Mengenai pengolahan arsip statis dapat diatur sebagai berikut. Pengolahan arsip statis dilaksanakan berdasarkan asas asal usul dan asas aturan asli. Pengolahan arsip statis dilakukan berdasarkan standar deskripsi arsip statis. Ini berarti bahwa pegawai lembaga kearsipan dalam melakukan pencatatan dan penyimpanan arsip statis memperhatikan unit kerja asal arsip dan pokok masalah, masalah dan perincian arsip tersebut. Cara ini akan dapat menjamin sistematika, pengendalian, dan kemudahan akses arsip.

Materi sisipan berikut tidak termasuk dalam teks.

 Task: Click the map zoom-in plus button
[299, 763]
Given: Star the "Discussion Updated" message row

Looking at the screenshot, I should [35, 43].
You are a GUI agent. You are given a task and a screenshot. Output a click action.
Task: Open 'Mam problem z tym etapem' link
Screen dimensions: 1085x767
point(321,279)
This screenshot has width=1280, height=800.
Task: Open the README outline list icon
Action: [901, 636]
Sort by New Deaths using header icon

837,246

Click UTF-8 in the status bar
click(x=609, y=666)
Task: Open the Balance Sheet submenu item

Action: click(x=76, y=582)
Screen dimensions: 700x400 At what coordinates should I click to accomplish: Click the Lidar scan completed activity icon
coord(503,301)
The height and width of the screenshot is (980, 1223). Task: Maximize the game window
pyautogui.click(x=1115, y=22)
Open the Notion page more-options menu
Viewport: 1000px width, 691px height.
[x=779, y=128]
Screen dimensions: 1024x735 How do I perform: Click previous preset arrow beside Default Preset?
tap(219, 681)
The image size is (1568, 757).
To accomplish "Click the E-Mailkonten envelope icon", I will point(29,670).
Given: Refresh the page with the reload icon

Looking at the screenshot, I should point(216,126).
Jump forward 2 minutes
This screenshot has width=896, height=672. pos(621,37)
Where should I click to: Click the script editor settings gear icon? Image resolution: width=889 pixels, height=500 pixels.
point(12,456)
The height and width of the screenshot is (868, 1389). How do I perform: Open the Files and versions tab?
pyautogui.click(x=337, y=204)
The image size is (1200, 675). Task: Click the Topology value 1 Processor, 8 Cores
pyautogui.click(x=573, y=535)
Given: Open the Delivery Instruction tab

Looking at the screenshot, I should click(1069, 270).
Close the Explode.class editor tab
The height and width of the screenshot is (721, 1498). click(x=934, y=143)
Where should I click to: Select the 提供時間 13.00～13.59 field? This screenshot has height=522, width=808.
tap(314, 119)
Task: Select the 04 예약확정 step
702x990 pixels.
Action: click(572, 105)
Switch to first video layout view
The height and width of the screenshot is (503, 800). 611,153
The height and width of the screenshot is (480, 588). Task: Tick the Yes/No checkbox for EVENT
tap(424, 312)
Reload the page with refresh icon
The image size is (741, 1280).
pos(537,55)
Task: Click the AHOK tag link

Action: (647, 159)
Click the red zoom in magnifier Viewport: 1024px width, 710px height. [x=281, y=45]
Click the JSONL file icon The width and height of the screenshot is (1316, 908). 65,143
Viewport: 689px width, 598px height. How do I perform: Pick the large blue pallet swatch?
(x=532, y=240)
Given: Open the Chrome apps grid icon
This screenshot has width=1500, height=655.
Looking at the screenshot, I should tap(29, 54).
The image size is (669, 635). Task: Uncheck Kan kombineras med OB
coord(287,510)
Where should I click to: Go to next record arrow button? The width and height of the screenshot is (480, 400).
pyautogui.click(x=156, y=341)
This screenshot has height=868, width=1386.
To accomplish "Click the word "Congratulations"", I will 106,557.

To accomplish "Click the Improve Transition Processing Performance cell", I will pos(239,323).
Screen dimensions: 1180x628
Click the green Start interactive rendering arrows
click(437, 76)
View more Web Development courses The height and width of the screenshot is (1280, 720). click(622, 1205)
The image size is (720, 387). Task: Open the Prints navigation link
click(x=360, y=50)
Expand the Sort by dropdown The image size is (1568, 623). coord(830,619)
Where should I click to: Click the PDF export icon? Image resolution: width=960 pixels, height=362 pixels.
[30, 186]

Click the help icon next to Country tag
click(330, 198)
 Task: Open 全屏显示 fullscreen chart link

c. Preservasi Arsip Statis

Sedangkan preservasi arsip statis dilakukan untuk menjamin keselamatan dan kelestarian arsip statis. Preservasi arsip statis dilakukan secara preventif dan kuratif. Preservasi arsip merupakan upaya memelihara dan menjaga arsip dari kerusakan yang mungkin terjadi. Berbagai bentuk usaha pemeliharaan arsip dinamis yang dikemukakan di atas dapat digunakan untuk melakukan pemeliharaan arsip statis. Sedangkan penjagaan arsip dari kemungkinan kerusakan dapat dilakukan dengan membersihkan ruangan secara berkelanjutan; memeriksa ruangan dan sekitarnya untuk memastikan aman dari serangga, rayap dan sejenisnya; penggunaan racun serangga dan kapur barus, pengawasan serangga anai-anai, larangan makan dan merokok di ruang arsip, tidak meletakkan arsip secara berdesak-desakan, secara rutin mengganti klip sebelum berkarat, mempergunakan rak dari logam, menjaga kebersihan arsip, mengeringkan arsip yang basah, dan melakukan perbaikan terhadap arsip yang rusak.

d. Akses Arsip Statis

Akses arsip adalah ketersediaan arsip sebagai hasil dari kewenangan hukum dan otorisasi legal serta keberadaan sarana bantu untuk mempermudah penemuan dan pemanfaatan arsip. Lembaga kearsipan wajib menjamin kemudahan akses arsip statis bagi kepentingan pengguna arsip. Akses arsip statis dilakukan untuk kepentingan pemanfaatan, pendayagunaan, dan pelayanan publik dengan memperhatikan prinsip keutuhan, keamanan, dan keselamatan arsip, yang didasarkan pada sifat keterbukaan dan ketertutupan. Lembaga kearsipan melaksanakan pelayanan berdasarkan norma, standar, prosedur, dan kriteria pelayanan serta menyediakan fasilitas untuk kepentingan akses. Arsip statis pada dasarnya terbuka untuk umum. Apabila akses terhadap arsip statis yang berasal dari pencipta arsip terdapat persyaratan tertentu, akses dilakukan sesuai dengan persyaratan dari pencipta arsip yang memiliki arsip tersebut. Terhadap arsip statis yang dinyatakan tertutup berdasarkan persyaratan akses atau karena sebab lain, kepala lembaga kearsipan sesuai dengan lingkup kewenangannya dapat menyatakan arsip statis menjadi terbuka setelah melewati masa penyimpanan selama 25 (dua puluh lima) tahun.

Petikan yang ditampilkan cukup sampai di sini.